Laurence Potie, de la mission Régionale d’information sur l’Exclusion, accompagne la ville de Pierre-Bénite sur les questions éducatives et les familles de milieux populaires. Du dialoge qu’elle a noué avec les parents, elle retient le risque que parfois on cherche à « éduquer les parents », ou à les ramener à la place de leurs enfants sur les bancs de la classe, parfois avec le sentiment d’une mise en accusation. « On est souvent dans une relation dominant/dominé, alors que les parents des classes populaires font spontanément confiance à l’Ecole.
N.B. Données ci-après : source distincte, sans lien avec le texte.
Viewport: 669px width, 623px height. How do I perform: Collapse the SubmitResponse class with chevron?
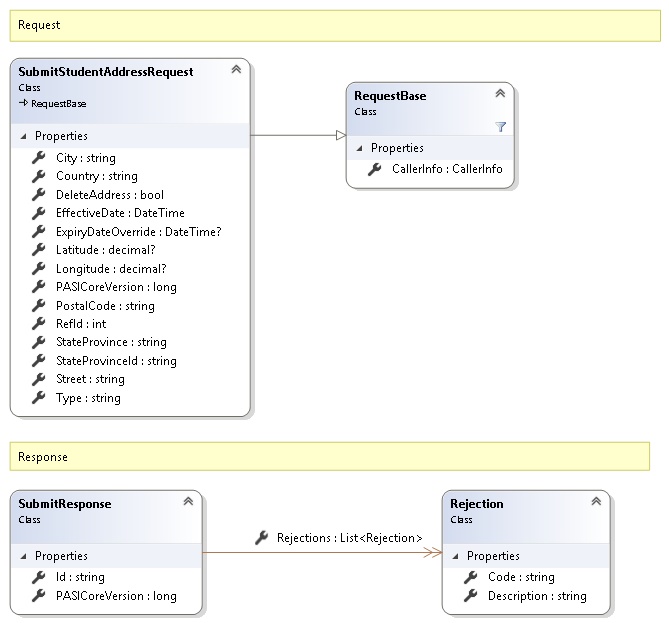(188, 502)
Changer de regard sur les catégories populaires, ça ne va pas de soi quand on fait partie des classes moyennes... L’humiliation et la culpabilisation sont souvent vivement ressenties. » Miser sur le collectif, conclut-elle en catastrophe, pressée par le gardin du temps, « nos associations servent à cela ».
Avant-dernier temps du marathon, une nouvelle salve de « propositions concrètes » est réclamée aux tables de la salle. L’hétérogénéité des bonnes résolutions est toujours là : « savoir ce qu’on vient faire à l’Ecole », « faire un moment d’accueil convivial », « donner du temps pour l’intégration », « faire des passerelles flexibles entre le CM2 et la 6e », « partir en stage deux jours en gîte avec les 6e », « axer le projet d’établissement sur l’analyse collectives des besoins des élèves », « supprimer la fiche qui demande la profession des parents ». Une fois encore, un parent réagit avec ses tripes : « Les petits carreaux et les fiches de consignes, les convocations quand ça ne va pas… Il faudrait aussi que les profs se remettent en cause avec leurs remontrances morales. »... On sourit, vaguement gênés… Une dame de la PEEP intervient pour demander qu’on prenne en charge les « troubles » : « La dyslexie touche 20% des élèves ! ». Un murmure gronde dans la salle. On sent la fin d’après-midi qui arrive.
Ph. Meirieu et Y. Fournel reprennent la main à la tribune. « Il n’y a pas de fatalité, attaque l’élu, pourvu qu’on soit au clair sur les objectifs, qu’on crée des espaces spécifiques, des temps et des fonctions perennes et adaptés aux territoires. Ce projet ne peut pas être balancé du haut, il doit être pris en charge par des acteurs reconnus ».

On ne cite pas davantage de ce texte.